Since the Windsor Framework deal was announced, the idea that a dual regulatory regime might be part of a solution that gets the DUP back into Stormont, seems to have gained some traction.

The principle was put forward in June 2022 by the UK government as part of the NI Protocol Bill introduced at Westminster. Under the proposal, NI businesses would be able to choose whether they complied with UK or EU law when supplying goods. Only those who produce to EU law would be able to trade freely in all directions.

In theory, a dual regime might appease those adamant that foreign law (made by the EU) must not apply in NI. And given that nearly 50% of agri-food sales are in Britain, with just under one-quarter in NI, the logic is that most companies would want to follow UK rules.

But agri-food is different to other manufacturing businesses that tend to assemble goods. The industry splits carcases or processes milk into different cuts or products that are then sold to the highest paying market.

Nearly one-quarter of all our sales are to the EU (including ROI) and in the dairy industry this rises to around 35%, not including raw milk taken south for processing. Even if a dual regulatory regime applied, we would have no choice but to produce to EU standards.

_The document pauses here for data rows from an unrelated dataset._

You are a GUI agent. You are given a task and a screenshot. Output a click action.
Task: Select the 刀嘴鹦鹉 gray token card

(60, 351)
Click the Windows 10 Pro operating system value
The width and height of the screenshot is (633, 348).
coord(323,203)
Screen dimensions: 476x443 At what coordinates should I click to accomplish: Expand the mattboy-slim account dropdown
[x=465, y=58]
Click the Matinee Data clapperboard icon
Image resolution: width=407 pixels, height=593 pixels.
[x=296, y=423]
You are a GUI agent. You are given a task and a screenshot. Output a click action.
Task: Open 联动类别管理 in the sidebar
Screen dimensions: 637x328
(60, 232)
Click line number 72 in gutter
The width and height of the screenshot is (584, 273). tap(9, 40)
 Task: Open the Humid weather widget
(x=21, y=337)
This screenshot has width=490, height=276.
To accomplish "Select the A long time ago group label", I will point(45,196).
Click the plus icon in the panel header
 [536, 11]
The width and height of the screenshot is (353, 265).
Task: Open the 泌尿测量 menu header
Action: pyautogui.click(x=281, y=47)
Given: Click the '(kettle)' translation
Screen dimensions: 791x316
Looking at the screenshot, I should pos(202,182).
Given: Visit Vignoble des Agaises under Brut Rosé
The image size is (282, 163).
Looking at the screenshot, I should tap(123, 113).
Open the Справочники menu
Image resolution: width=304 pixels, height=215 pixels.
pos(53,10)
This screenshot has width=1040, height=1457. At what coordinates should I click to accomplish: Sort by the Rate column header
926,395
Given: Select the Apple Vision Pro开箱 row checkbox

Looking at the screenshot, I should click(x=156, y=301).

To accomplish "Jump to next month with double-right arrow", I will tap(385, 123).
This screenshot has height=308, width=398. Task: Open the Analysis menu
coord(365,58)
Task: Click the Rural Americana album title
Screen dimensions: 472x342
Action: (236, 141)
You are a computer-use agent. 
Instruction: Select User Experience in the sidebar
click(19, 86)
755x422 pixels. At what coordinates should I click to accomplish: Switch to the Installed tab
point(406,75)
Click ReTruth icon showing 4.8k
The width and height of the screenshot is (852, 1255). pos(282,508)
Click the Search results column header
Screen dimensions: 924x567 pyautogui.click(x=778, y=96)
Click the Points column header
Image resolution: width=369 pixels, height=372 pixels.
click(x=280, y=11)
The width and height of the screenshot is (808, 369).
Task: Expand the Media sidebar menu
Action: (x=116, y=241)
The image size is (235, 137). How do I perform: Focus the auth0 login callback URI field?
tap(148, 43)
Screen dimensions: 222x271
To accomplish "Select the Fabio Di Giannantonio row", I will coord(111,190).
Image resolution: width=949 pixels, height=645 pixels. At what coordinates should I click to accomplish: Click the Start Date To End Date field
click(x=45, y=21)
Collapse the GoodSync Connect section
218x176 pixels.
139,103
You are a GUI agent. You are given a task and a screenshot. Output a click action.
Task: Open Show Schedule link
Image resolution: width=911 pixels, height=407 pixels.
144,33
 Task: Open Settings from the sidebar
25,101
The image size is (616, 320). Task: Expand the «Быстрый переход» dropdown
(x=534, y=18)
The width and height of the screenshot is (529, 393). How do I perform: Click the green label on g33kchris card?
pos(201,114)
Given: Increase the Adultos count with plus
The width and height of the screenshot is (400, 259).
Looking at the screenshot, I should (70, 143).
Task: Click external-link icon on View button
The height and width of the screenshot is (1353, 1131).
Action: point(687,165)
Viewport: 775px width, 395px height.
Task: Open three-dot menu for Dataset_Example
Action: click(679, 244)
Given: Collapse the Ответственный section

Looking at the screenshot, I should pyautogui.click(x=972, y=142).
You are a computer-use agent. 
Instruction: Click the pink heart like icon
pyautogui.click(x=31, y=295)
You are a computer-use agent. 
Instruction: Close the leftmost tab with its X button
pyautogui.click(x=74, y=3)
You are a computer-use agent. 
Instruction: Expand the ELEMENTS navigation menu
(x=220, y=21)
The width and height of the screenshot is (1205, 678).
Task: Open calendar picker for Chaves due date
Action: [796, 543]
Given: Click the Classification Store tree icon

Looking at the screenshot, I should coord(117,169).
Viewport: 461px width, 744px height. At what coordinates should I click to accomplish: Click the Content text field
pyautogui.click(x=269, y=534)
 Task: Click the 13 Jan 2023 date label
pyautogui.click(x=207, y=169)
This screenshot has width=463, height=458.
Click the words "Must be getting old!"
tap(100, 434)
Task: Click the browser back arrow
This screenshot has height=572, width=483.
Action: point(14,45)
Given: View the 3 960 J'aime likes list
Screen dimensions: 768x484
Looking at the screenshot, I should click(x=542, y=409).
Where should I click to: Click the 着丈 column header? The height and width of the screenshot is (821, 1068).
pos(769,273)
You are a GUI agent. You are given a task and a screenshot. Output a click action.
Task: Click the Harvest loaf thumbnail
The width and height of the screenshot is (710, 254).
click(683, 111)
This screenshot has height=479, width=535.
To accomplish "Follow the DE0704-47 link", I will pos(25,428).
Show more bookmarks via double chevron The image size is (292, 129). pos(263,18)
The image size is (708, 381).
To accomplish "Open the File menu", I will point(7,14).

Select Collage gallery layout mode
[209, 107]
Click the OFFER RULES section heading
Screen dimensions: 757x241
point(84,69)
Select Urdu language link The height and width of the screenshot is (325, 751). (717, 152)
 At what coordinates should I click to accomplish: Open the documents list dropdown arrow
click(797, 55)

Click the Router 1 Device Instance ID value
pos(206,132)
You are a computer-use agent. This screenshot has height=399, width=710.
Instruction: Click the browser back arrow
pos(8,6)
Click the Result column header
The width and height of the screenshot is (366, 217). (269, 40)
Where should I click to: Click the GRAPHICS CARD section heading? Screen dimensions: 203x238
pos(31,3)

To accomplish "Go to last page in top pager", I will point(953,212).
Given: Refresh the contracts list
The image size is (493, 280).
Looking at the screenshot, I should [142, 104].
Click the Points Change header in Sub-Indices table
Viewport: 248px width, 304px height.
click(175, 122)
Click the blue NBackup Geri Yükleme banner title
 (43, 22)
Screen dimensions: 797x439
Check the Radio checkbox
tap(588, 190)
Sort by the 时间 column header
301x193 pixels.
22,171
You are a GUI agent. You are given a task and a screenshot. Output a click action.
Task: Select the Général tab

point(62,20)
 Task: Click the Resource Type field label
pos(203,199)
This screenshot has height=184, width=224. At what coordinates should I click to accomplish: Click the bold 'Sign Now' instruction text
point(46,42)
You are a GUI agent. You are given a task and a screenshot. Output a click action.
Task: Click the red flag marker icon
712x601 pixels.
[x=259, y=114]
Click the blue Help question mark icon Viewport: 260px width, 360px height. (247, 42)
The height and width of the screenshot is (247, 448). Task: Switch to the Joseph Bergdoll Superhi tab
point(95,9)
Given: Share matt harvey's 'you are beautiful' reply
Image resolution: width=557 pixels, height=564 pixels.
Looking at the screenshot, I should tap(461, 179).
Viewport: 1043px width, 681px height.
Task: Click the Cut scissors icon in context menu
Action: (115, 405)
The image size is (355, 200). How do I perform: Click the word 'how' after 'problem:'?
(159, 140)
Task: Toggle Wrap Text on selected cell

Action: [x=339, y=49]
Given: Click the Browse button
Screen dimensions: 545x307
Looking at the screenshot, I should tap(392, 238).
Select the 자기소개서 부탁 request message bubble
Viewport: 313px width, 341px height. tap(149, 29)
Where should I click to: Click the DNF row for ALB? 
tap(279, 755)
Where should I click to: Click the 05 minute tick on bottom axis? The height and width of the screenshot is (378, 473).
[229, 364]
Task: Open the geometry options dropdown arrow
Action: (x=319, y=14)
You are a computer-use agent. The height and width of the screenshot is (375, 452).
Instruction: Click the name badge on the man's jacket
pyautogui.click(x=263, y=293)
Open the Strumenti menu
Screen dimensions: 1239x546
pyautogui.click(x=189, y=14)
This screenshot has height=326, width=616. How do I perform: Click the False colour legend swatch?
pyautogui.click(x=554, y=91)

It remains the case that the best solution is for the UK and EU to align on rules around agri food. Unfortunately, under the current Tory government that is politically unacceptable for fear it might limit ability to do trade deals elsewhere.

Next up seems to be an agreement in principle to join the Trans-Pacific Partnership (CPTPP), a trading bloc of 11 countries including Australia, New Zealand, Japan, Chile, Mexico and Canada. Despite all the political spin, joining CPTPP will bring limited economic gain. The key question is what will the UK give up in terms of its food market to secure a place at this table?